Renault aurait également pu adopter un autre modèle de dépollution, ce qu’il ne fait pas pour au moins deux raisons : l’EGR présente l’avantage d’être peu onéreux. «Tout le monde sait faire une bagnole qui respecte toutes les normes que l’on veut, mais personne ne sait le faire à un prix que le client est prêt à accepter», lance Didier Laurent. Deuxième raison, il n’a pas besoin de changer de système. Renault n’a de cesse de le rappeler : ses modèles, y compris ceux stigmatisés par les derniers tests, sont conformes à la législation. Le protocole d’homologation européen actuel, entré en vigueur en 1973, est complètement obsolète. Les constructeurs savent parfaitement utiliser les failles. «Renault a joué avec la règle du jeu, mais il n’y a pas de triche en soi», explique Pierre Chasseray, délégué général de l’association 40 Millions d’automobilistes et également membre de la commission. Un exemple : les tests sont réalisés à la température ambiante de 29° C. Pile poil ce qu’il faut pour l’EGR de Renault ! Thierry Bolloré a eu cette phrase, mardi matin, qui résume tout : «Tous les véhicules ont un écart. Quand on est en conditions réelles, il n’y a pas de normes.»

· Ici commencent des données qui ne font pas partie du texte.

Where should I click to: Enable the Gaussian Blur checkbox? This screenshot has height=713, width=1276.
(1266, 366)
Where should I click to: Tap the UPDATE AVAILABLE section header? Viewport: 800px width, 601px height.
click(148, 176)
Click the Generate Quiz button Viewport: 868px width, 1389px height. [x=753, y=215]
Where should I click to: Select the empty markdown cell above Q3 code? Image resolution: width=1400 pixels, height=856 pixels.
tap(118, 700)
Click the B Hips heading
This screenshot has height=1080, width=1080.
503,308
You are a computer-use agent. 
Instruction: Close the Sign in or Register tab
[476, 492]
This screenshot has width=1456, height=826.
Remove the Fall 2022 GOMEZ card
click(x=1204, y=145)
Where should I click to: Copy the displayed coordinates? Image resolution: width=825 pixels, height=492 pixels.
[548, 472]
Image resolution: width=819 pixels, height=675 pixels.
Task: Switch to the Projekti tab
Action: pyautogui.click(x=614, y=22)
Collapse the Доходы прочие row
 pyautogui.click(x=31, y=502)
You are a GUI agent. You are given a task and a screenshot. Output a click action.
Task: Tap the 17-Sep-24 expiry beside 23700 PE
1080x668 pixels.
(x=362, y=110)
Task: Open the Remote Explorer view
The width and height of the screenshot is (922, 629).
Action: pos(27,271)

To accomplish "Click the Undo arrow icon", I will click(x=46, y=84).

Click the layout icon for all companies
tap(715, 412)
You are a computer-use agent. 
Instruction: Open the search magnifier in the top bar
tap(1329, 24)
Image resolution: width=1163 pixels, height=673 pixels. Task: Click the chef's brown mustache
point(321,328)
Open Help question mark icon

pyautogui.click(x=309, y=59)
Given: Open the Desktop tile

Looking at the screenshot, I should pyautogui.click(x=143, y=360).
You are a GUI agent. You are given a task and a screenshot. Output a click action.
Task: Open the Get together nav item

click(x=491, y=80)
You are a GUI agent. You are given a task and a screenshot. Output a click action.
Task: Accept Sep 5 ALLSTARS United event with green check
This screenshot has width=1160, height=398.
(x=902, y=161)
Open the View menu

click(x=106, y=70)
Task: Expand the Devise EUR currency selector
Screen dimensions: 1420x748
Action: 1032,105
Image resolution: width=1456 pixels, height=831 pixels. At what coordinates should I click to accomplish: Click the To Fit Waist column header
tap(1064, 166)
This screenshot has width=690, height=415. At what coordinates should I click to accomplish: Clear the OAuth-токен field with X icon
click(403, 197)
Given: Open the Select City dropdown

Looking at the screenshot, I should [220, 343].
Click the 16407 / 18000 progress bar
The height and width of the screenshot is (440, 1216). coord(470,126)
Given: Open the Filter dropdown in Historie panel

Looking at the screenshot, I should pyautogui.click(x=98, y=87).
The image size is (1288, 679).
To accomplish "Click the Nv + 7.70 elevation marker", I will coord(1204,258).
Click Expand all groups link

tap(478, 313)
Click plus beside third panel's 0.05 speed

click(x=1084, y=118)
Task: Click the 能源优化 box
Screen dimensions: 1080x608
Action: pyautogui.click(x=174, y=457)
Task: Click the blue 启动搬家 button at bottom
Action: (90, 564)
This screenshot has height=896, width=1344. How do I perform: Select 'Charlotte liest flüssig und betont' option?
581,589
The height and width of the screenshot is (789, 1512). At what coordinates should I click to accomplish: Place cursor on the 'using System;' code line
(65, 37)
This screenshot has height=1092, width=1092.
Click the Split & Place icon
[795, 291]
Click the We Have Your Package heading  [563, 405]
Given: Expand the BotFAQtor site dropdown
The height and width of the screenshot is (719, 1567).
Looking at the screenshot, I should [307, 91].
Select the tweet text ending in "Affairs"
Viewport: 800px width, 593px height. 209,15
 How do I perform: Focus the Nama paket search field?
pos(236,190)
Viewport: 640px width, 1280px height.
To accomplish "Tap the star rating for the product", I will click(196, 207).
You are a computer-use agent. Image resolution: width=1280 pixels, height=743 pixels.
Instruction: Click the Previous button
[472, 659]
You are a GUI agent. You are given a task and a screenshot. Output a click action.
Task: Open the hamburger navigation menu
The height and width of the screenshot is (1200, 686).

«Plan technique». Des changements sont malgré tout annoncés : Renault avait déjà repéré un problème technique sur les pièges à NOx, et 15 000 véhicules vont être rappelés. Le constructeur présentera aussi, fin mars, un «plan technique» pour améliorer les systèmes de dépollution de ses moteurs diesels, à partir de juillet. «Il y aura une proposition aux clients, mais pas de rappel puisque les véhicules sont conformes». Environ 700 000 véhicules sont potentiellement concernés. Mais il n’est pas sûr que les clients répondent massivement à la proposition, surtout si ce recalibrage nuit aux performances du moteur. «Je n’ai jamais vu un client se renseigner sur les rejets d’oxyde d’azote avant d’acheter une voiture, s’amuse Pierre Chasseray. Et même s’il posait la question, le concessionnaire ne le saurait pas.»